» **Problem to solve**:
Quote the lines of the rows below verbatim, starting at the line containing "Click the expand" and ending at the line containing "[x=172, y=420]", inclusive.

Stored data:
/---
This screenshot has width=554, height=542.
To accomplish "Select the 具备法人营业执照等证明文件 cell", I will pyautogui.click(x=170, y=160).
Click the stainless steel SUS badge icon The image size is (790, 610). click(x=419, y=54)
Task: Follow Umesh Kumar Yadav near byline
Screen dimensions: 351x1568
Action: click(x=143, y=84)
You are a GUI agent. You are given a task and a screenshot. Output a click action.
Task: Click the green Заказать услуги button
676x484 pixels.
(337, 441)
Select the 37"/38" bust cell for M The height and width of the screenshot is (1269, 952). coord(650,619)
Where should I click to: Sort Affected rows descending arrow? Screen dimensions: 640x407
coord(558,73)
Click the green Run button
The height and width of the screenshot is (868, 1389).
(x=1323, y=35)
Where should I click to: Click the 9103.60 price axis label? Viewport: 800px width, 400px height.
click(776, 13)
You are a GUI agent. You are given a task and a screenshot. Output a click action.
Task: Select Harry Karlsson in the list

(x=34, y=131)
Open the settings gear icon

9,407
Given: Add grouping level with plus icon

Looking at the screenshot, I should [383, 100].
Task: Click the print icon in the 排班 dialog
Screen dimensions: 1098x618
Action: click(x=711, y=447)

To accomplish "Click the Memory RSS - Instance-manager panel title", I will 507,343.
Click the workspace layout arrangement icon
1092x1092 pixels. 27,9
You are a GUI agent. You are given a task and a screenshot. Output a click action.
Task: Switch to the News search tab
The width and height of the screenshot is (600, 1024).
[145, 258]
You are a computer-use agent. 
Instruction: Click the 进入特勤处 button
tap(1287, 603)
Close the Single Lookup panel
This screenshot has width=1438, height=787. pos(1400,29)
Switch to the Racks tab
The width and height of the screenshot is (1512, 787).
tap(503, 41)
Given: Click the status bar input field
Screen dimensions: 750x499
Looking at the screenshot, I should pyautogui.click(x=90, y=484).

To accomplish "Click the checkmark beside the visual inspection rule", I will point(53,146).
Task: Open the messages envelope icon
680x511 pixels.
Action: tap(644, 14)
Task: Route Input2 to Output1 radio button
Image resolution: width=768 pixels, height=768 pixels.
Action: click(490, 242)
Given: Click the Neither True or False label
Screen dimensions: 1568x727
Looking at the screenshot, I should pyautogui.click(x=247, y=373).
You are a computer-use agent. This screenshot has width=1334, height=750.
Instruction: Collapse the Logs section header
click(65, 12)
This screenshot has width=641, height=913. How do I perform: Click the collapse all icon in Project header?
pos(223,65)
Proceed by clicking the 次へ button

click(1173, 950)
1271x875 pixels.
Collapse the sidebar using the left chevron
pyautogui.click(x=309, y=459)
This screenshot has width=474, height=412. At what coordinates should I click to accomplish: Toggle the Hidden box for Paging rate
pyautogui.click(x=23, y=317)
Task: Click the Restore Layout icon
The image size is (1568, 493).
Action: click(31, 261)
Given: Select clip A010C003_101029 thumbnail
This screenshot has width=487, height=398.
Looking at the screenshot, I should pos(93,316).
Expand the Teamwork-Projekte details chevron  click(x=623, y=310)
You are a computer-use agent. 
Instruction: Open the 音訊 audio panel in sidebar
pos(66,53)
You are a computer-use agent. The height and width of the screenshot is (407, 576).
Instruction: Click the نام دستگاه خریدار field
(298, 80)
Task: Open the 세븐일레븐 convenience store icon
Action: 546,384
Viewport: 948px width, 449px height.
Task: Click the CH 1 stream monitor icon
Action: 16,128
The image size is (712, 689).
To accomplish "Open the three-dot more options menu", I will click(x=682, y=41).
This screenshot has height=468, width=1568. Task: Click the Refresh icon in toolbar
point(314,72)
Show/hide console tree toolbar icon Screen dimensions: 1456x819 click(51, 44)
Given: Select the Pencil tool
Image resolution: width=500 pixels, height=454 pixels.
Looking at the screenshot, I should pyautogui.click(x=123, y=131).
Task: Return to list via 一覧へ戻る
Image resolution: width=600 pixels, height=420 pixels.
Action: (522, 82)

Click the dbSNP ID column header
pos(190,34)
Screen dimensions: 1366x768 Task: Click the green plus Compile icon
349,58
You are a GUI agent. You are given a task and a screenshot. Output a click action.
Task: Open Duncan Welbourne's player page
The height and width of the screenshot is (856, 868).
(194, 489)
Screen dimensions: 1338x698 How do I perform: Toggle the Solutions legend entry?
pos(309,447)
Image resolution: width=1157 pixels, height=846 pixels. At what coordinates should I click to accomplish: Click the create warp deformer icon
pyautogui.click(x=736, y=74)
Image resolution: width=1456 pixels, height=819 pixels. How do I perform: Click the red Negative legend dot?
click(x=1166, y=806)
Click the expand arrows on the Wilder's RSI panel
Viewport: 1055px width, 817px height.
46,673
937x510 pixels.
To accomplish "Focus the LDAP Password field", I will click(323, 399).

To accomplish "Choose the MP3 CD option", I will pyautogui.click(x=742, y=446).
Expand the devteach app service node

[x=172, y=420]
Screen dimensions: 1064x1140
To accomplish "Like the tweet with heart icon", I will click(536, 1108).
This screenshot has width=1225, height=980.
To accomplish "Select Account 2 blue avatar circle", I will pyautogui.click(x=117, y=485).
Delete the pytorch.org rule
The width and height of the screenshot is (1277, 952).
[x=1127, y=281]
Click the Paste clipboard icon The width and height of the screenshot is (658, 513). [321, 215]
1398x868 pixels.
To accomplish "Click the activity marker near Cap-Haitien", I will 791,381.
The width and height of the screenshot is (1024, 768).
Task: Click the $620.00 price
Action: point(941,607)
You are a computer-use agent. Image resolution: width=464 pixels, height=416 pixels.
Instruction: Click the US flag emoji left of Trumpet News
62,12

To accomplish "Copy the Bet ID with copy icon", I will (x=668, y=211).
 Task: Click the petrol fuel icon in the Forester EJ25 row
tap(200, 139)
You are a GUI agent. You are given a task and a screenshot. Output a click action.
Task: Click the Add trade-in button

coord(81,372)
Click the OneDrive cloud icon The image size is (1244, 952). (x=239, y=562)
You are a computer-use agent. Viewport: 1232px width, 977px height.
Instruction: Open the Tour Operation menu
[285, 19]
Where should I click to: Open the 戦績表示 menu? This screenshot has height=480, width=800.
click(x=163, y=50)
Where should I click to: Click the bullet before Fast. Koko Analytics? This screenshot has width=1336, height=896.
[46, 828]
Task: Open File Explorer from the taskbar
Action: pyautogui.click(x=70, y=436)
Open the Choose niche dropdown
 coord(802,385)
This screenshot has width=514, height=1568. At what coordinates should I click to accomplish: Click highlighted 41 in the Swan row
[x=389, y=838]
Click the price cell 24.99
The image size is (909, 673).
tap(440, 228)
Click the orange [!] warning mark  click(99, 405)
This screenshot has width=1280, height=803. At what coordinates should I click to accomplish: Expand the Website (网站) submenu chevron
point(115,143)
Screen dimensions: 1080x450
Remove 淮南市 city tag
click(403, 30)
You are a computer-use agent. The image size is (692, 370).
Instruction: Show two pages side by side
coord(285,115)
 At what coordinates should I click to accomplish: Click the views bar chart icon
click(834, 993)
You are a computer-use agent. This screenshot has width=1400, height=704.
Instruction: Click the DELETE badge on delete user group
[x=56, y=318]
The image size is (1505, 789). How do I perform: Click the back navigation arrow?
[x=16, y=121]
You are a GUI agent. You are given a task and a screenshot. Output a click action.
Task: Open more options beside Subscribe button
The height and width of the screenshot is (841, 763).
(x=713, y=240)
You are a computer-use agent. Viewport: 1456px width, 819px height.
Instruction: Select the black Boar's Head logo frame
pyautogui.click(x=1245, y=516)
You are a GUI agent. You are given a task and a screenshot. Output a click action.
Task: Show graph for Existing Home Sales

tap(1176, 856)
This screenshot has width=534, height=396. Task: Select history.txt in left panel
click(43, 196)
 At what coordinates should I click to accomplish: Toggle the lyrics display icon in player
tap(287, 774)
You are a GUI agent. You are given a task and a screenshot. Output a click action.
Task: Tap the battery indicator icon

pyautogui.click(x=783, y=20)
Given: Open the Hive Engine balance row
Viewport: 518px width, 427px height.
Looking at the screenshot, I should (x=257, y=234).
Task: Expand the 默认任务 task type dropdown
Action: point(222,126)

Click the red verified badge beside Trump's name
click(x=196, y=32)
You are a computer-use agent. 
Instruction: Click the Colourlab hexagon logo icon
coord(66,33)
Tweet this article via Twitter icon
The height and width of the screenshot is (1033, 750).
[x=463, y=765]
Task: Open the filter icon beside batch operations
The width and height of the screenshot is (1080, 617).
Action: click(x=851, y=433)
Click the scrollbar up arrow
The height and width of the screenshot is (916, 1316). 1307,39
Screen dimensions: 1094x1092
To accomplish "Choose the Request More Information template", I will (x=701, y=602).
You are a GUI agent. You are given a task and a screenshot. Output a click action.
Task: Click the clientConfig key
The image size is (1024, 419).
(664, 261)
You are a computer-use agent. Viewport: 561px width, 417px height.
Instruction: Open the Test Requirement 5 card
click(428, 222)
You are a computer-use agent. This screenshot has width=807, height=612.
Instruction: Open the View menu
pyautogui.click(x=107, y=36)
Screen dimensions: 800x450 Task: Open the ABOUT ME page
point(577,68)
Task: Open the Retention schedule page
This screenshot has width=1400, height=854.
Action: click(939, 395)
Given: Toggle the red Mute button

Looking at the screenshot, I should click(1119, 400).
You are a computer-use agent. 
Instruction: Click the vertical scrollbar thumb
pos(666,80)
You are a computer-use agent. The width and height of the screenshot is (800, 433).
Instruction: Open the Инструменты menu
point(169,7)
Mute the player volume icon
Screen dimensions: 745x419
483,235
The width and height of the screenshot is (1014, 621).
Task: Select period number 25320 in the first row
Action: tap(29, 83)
\---
» **The output**:
Click the expand arrows on the Wilder's RSI panel
Viewport: 1055px width, 817px height.
46,673
937x510 pixels.
To accomplish "Focus the LDAP Password field", I will click(323, 399).

To accomplish "Choose the MP3 CD option", I will pyautogui.click(x=742, y=446).
Expand the devteach app service node

[x=172, y=420]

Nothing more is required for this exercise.